+'Ancient' module for OCaml
+----------------------------------------------------------------------
+$Id: README.txt,v 1.1 2006-10-06 15:03:47 rich Exp $
+
+What does this module do?
+----------------------------------------------------------------------
+
+This module allows you to use in-memory data structures which are
+larger than available memory and so are kept in swap. If you try this
+in normal OCaml code, you'll find that the machine quickly descends
+into thrashing as the garbage collector repeatedly iterates over
+swapped memory structures. This module lets you break that
+limitation.
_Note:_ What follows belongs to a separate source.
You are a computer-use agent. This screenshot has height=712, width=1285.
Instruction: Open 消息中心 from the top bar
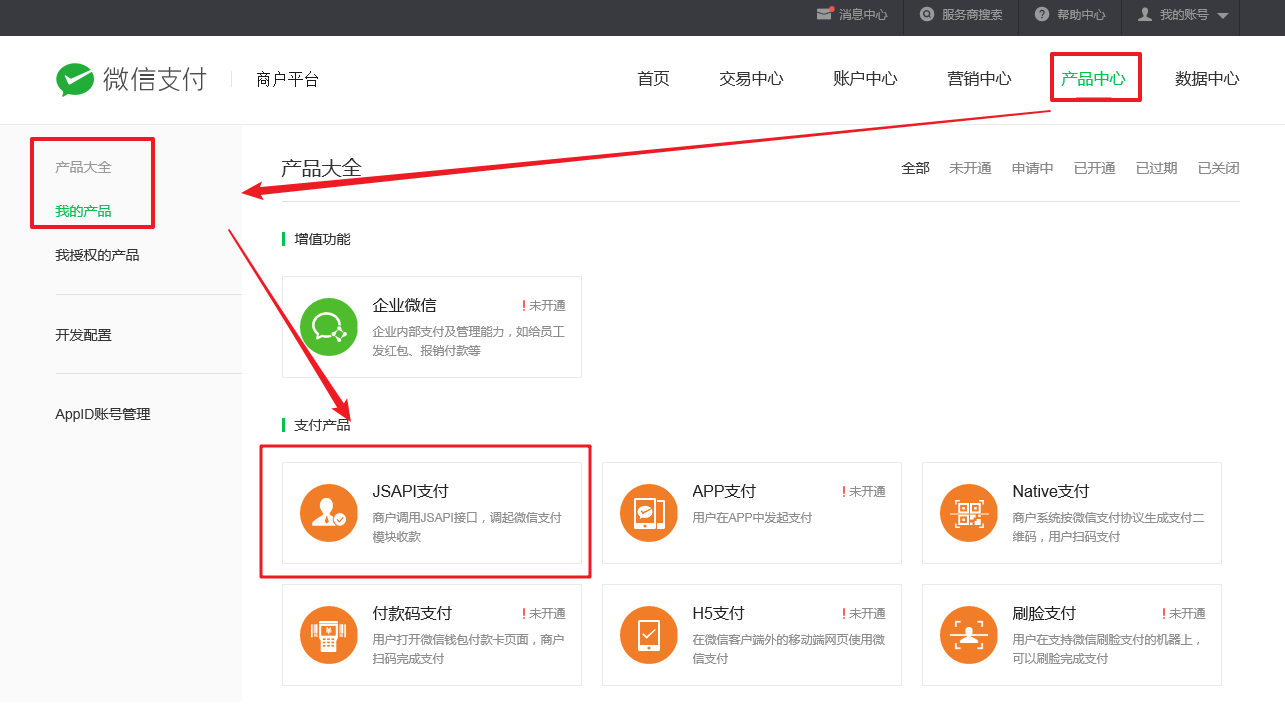(852, 15)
Of course the module doesn't work by magic :-) If your
+program tries to access these large structures, they still need to be
+swapped back in, but it is suitable for large, sparsely accessed
+structures.
+
+Secondly, this module allows you to share those structures between
+processes. In this mode, the structures are backed by a disk file,
+and any process that has read/write access that disk file can map that
+file in and see the structures.
+
+To understand what this module really does, you need to know a little
+bit of background about the OCaml garbage collector (GC). OCaml's GC
+has two heaps, called the minor and major heaps. The minor heap is
+used for short-term storage of small objects which are usually created
+and then quickly become unreachable. Any objects which persist longer
+(or objects which are very big to start with) get moved into the major
+heap. Objects in the major heap are assumed to be around for some
+time, and the major heap is GC'd more slowly.
+
+This module adds a third heap, called the "ancient heap", which is
+never checked by the GC. Objects must be moved into ancient manually,
+using a process called "marking". Once an object is in the ancient
+heap, memory allocation is handled manually. In particular objects in
+the ancient heap may need to be manually deallocated. The ancient
+heap may either exist as ordinary memory, or may be backed by a file,
+which is how shared structures are possible.
+
+Structures which are moved into ancient must be treated as STRICTLY
+NON-MUTABLE. If an ancient structure is changed in any way then it
+may cause a crash.
+
+There are some limitations which apply to ancient data structures.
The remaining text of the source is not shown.